Which lines run from the one containing "Given: Close the feedback panel with red X" to the end of the material below? Copy them exactly, pictures excluded.

○ ○ ○ ○ ○ ○ ○

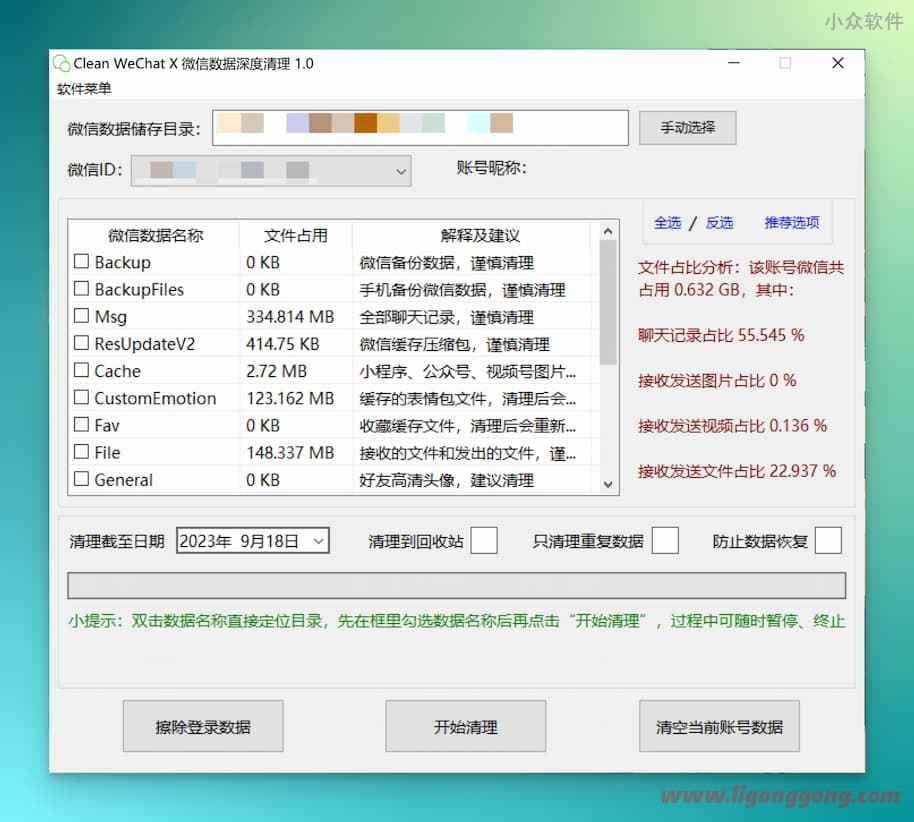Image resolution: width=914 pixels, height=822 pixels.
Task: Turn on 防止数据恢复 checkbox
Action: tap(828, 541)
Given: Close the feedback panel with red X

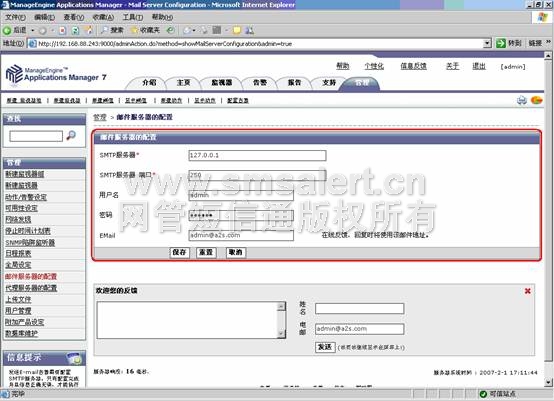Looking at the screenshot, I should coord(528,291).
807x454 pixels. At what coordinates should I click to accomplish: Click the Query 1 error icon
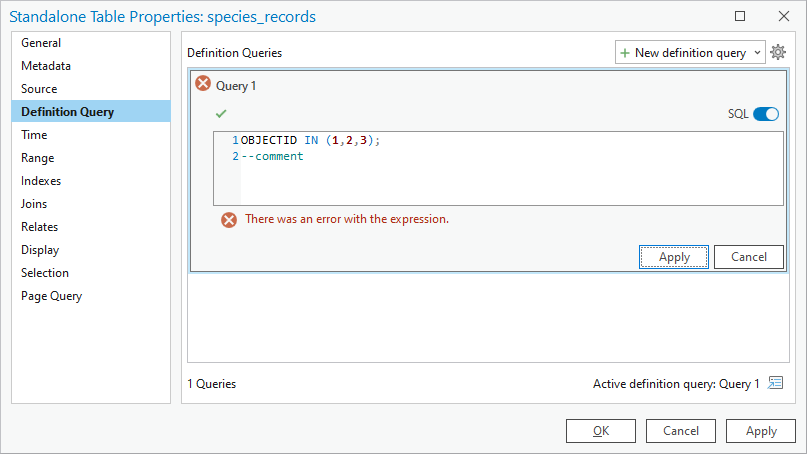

○ ○ ○ ○ ○ ○ ○

(TASK ANSWER)
Given: Close the feedback panel with red X

Looking at the screenshot, I should coord(528,291).
807x454 pixels. At what coordinates should I click to accomplish: Click the Query 1 error icon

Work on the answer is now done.